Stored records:
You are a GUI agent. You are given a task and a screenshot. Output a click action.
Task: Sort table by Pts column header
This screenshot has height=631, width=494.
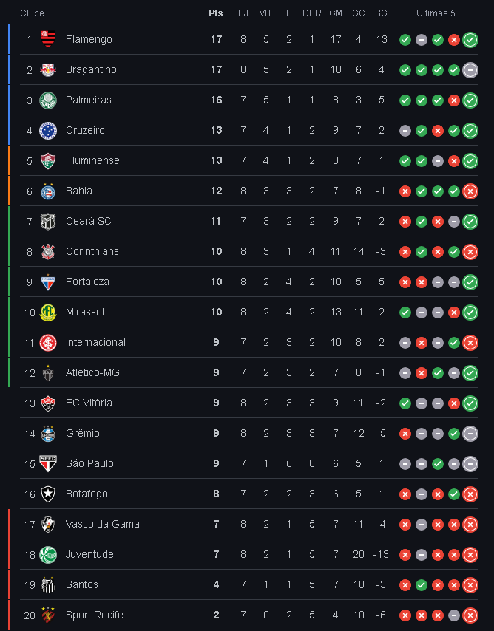216,13
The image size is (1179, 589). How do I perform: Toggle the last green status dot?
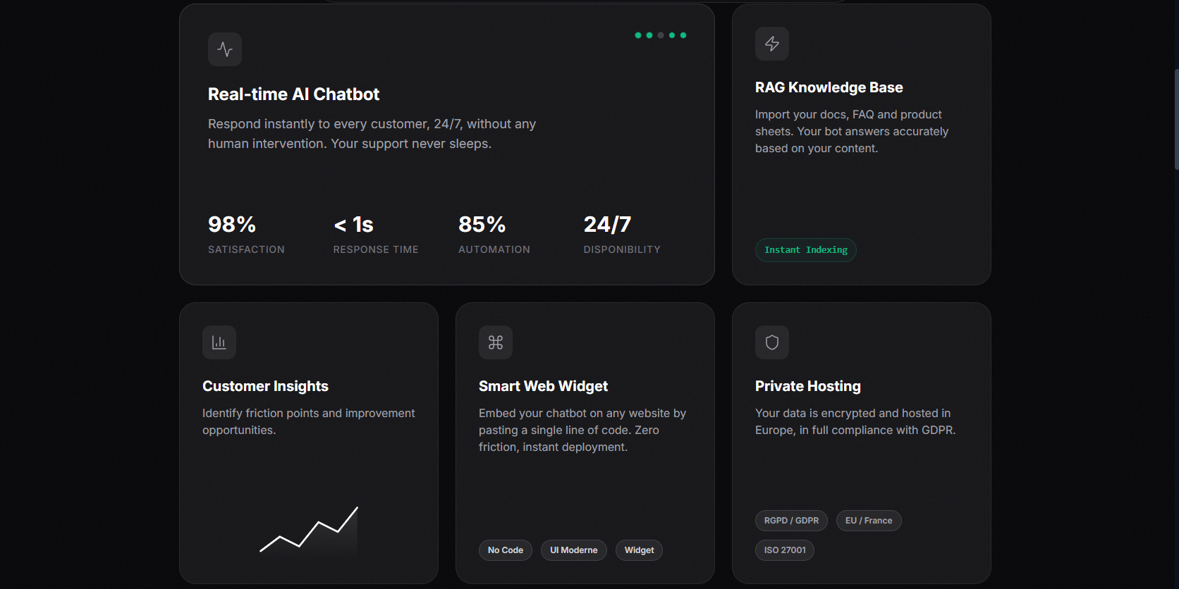click(x=683, y=35)
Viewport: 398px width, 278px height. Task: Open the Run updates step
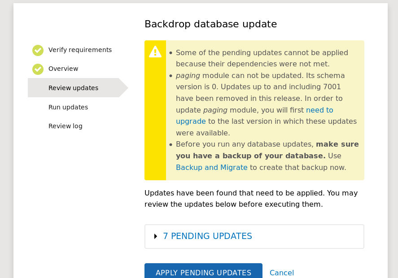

Task:
The entries above are to be reproduced exactly, with the pictures dropped.

Response for this exercise:
You are a GUI agent. You are given a task and a screenshot. Output a click action.
Task: Sort table by Pts column header
This screenshot has height=631, width=494.
216,13
The image size is (1179, 589). How do I perform: Toggle the last green status dot?
click(x=683, y=35)
Viewport: 398px width, 278px height. Task: Open the Run updates step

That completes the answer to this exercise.